3. The award was published in the gazette on 17.7.1993. The management, the appellant filed a writ petition, CWJC No. 196/94. No doubt that was dismissed subsequently. Meanwhile, the workmen filed an application before the Tribunal for recalling the award dated 11.6.1993 or for reviewing the award. They contended that the documents produced by them and relied on by the Tribunal to grant relief only to 10 persons was an incomplete document and that they may be permitted to produce the complete document and the award be reviewed or modified in the light of that fresh document produced. The management resisted that application by contending that the Industrial Tribunal had no power of review and though it might correct an accidental omission or error while passing an award, it could not review its award so as to substitute the same with another award. The Tribunal brushed aside that objection and allowed that application by order dated 24.11.1993. Thereafter the Tribunal took further evidence and proceeded to pass another award dated 20.12.1993. The Tribunal starts the discussion in that award by saying that that was one in continuation of the award dated 11.6.1992 already passed in Reference Case No. 29/91. It proceeded to pass a fresh award holding that all the workmen referred to in the reference are entitled to regularization in the services of the management. The management challenged the order on the review petition and the subsequent additional award in the writ petition. It was contended that the Industrial Tribunal had no power of review and that it was not entitled to pass a second award on a reference which it had already answered and that the second award was one without jurisdiction. The workmen resisted the writ petition by contending that the Industrial Tribunal could review its decision once it was shown to be not correct and that the fresh award passed by the Tribunal was consistent with its finding and called for no interference. The learned Single Judge referred to the decision of the Supreme Court in Grindlays Bank v. Central Government Industrial Tribunal, AIR 1981 SC 606, and came to the conclusion that the Industrial Tribunal could correct its award by directing the management to reiastate all the workmen instead of the ten workmen it had earlier directed to be reinstated by the original award. Thus, the learned Single Judge dismissed the writ petition. This is what is challenged before us by the management.
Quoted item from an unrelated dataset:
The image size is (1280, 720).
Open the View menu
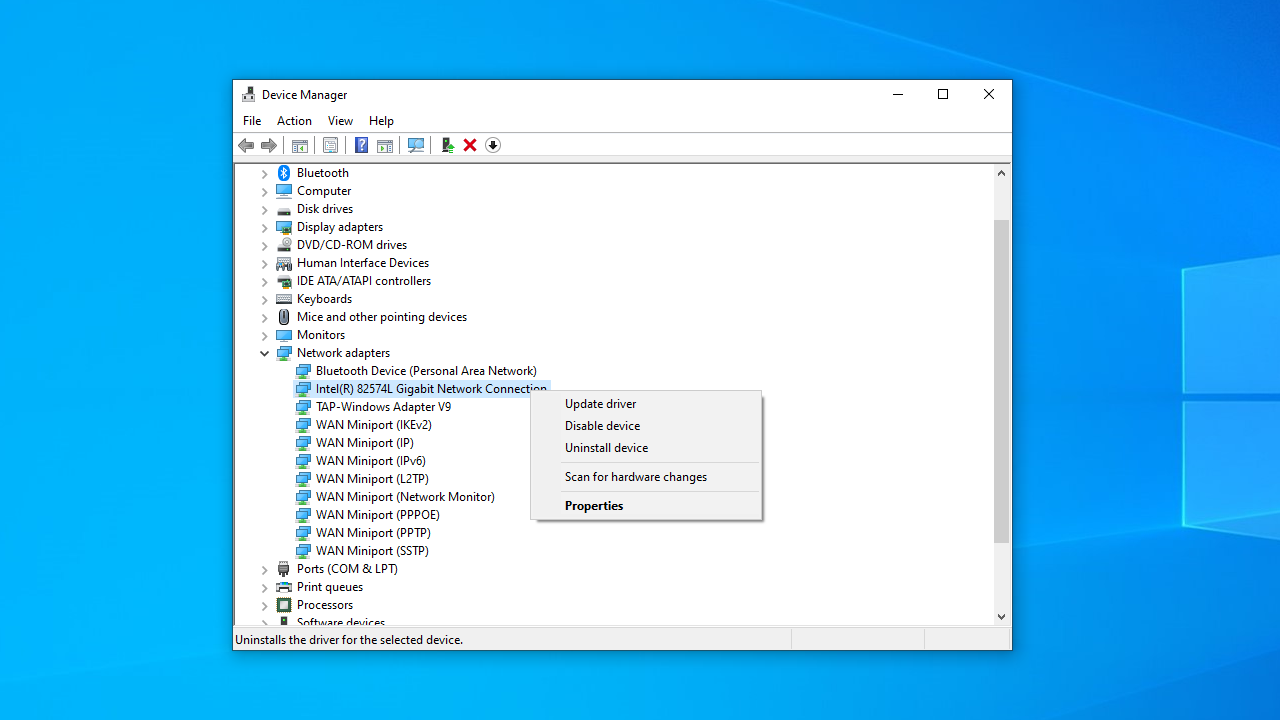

4. There is no provision in the Industrial Tribunal conferring the power of review on the Industrial Tribunal. A power of review is a conferred power and it is not an inherent power. It is one thing to say that the Tribunal constituted for adjudicating of claims could have the necessary power to correct its errors or to rectify the omissions in an award it had already made. But it is another thing to say that it has the power to review its award and alter its conclusion. Here, the Tribunal had, based on the documents produced by the workmen, held that only 10 out of the 40 workmen whose claims were referred to the Tribunal, were entitled to regularization or absorption in the services of the management. We have quoted the relevant paragraph of the award originally rendered in the earlier part of the judgment. It can be seen therefrom that on the basis of the documents relied on by the workmen, the Tribunal had considered the claims of the various workmen and had found, based on the evidence available, that only 10 workmen named in the award were entitled to absorption or regularization. It cannot, therefore, be said that the Tribunal had committed any apparent error in rendering such a decision. It is not a case where the Tribunal had mistaken the effect of a document produced before it or had misread a document produced before it or made an arithmetical error while counting the workmen who were entitled to be absorbed. This was a case where the Tribunal relied on a document produced by the workmen and took a decision on the claims of the various workmen on merits. In other words, the Tribunal did not commit any error, much less an apparent error in passing the original award.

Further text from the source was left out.